Par Bernard REINTEAU, journaliste spécialisé le 13 Octobre 2023
La chaleur compte pour la moitié de l’énergie consommée dans les bâtiments, que ce soit pour le chauffage ou l’eau chaude sanitaire. Malgré de nombreux efforts au cours de ces dernières années, les sources d’origines renouvelables et de récupération, que ce soit en individuel ou en collectif, sont relativement modestes. La programmation pluriannuelle de l’énergie devrait leur faire une place plus importante.
Lors de la table ronde sur la chaleur renouvelable et de récupération, administration, élus et représentants des industriels ont fait part des ambitions et des défis
pour tenir les engagements en matière de chaleur décarbonée d’ici 2030 - Photo FEDENE - Hubert Raguet
Chaleur fatale et de la récupération d’énergie
Il y a des maximes intellectuellement confortables - « la meilleure énergie est celle que nous n’utilisons pas » - et d’autres plus pragmatiques - « l’autre est celle que nous récupérons ». À l’occasion de ses 27ᵉˢ rencontres annuelles tenues mi-Septembre, La Fedene, (fédération des entreprises de service d’économie d’énergie, de chaleur et de froid) constate que les sujets de la chaleur fatale et de la récupération d’énergie sont à l’ordre du jour des débats politiques.
Après les réunions de réflexion sur la prochaine Programmation Pluriannuelle de l’Energie (PPE) entre les pouvoirs publics et les filières professionnelles - Fedene, mais aussi le SER (les énergies renouvelables), Amorce (les collectivités locales), l’AFPG (la géothermie), Enerplan (le solaire), le CIBE (le bois énergie), Via Seva (les réseaux de chaleur), l’ATEE (la maîtrise de l’énergie) - il s’agit maintenant de présenter les solutions techniques retenues et encouragées pour décarboner la chaleur. Ce qui s’est traduit par un « Plan Marshall pour la chaleur et le froid renouvelable et de récupération », un rapport de synthèse de soixante mesures formulées par tous ces acteurs et livrés en Juin dernier.
Doubler la chaleur issue de renouvelables et de la récupération
Concrètement, les acteurs de cette filière assistent depuis quelques mois à un véritable renversement. Comme cela a été rappelé à la tribune de la Fedene, la chaleur compte pour la moitié de la consommation finale d’énergie en France. Soit, tous secteurs confondus, 700 TWh sur une consommation totale de 1 600 TWh annuels. 60% de cette chaleur est fournie par les énergies fossiles ; dans son rapport 2022 sur les énergies renouvelables et de récupération, la Fedene met en évidence que seulement 158 TWh (23%) sont apportés par ces moyens non émetteurs de CO₂, dont plus de la moitié par le chauffage domestique au bois.
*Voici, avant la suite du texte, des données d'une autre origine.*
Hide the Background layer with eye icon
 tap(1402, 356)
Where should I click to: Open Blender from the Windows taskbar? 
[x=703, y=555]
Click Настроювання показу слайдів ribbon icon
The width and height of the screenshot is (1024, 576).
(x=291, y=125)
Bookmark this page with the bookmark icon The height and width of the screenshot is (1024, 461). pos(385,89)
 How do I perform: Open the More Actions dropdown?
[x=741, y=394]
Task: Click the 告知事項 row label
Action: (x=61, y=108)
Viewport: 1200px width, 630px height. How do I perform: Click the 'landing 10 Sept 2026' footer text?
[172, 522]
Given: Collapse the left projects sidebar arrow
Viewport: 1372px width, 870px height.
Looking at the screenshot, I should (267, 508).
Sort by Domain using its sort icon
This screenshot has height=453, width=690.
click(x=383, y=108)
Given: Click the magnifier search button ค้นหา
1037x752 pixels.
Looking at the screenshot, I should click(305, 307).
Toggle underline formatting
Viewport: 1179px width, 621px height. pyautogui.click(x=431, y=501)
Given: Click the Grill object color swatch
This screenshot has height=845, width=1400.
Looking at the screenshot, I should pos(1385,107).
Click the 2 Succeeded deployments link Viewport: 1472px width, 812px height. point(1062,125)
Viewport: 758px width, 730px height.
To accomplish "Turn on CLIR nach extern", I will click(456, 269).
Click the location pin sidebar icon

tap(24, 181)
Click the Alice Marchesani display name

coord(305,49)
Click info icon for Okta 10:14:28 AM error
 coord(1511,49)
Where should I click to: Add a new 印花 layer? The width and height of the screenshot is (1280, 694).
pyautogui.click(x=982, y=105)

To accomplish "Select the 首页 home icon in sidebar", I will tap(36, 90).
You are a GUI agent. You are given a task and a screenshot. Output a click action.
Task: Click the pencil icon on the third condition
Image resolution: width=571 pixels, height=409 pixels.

Or, depuis quelques années, et avec une accélération depuis la guerre en Ukraine, le prix de la chaleur enregistre une augmentation significative liée à l’envolée des prix du gaz et de l’électricité. De fait, cet « impensé de la politique énergétique », comme Diane Simiu, directrice du climat, de l’efficacité énergétique et de l’air (DGEC) au ministère de la Transition énergétique, a désigné les énergies renouvelables et de récupération, revient en force.
Le dialogue sur la programmation pluriannuelle de l’énergie à l’échéance 2030 établit un nouveau panorama. Outre les énergies renouvelables et de récupération (EnR&R), l’autre maître-mot est « réseau de chaleur ». La raison tient à un constat simple : en 2022, durant les mois de crise, alors que les courbes de prix des énergies prenaient des allures d’exponentiels, dans les pays scandinaves et baltes où les réseaux de chaleur fournissent 60% de la chaleur, ce choc a été bien amorti. En France, où seulement 4% des foyers sont servis par les quelque 800 réseaux de chaleur existants, cette protection n’a évidemment pas joué. Aurélie Beauvais, déléguée générale de la structure de promotion des réseaux de chaleur et de froid Euroheat & Power (https://www.euroheat.org), souligne même que le Danemark a même enregistré 50 000 nouvelles connexions aux réseaux de chaleur en 2022.
Sobriété et décarbonation du bâtiment
Dans un pays qualifié d’électrophile et l’électro-centré, les pouvoirs publics ont opéré une remise en question évidente pour parvenir à une programmation pluriannuelle de l’énergie qui met en avant la sobriété, la décarbonation et les renouvelables. Le projet de PPE fixe pour 2030 une réduction massive de la consommation de chaleur : 555 TWh contre 708 en 2021, soit -22%. Dans le même temps, les EnR&R doivent pratiquement doubler, passant de 158 à 304 TWh, soit plus de la moitié de la chaleur consommée contre un quart actuellement.
Toutes les ressources sont appelées à participer à ce mouvement. La biomasse devrait y contribuer à hauteur de 50% (150 TWh contre environ 100 actuellement). Mais se profilent déjà des tensions sur les conflits d’usages des co-produits forestiers ; par ailleurs, il est maintenant avéré que le puits de carbone que constitue la forêt commence à montrer des fragilités depuis une dizaine d’années. En fort développement depuis la création du Fonds chaleur en 2009, ce secteur accumule des doutes.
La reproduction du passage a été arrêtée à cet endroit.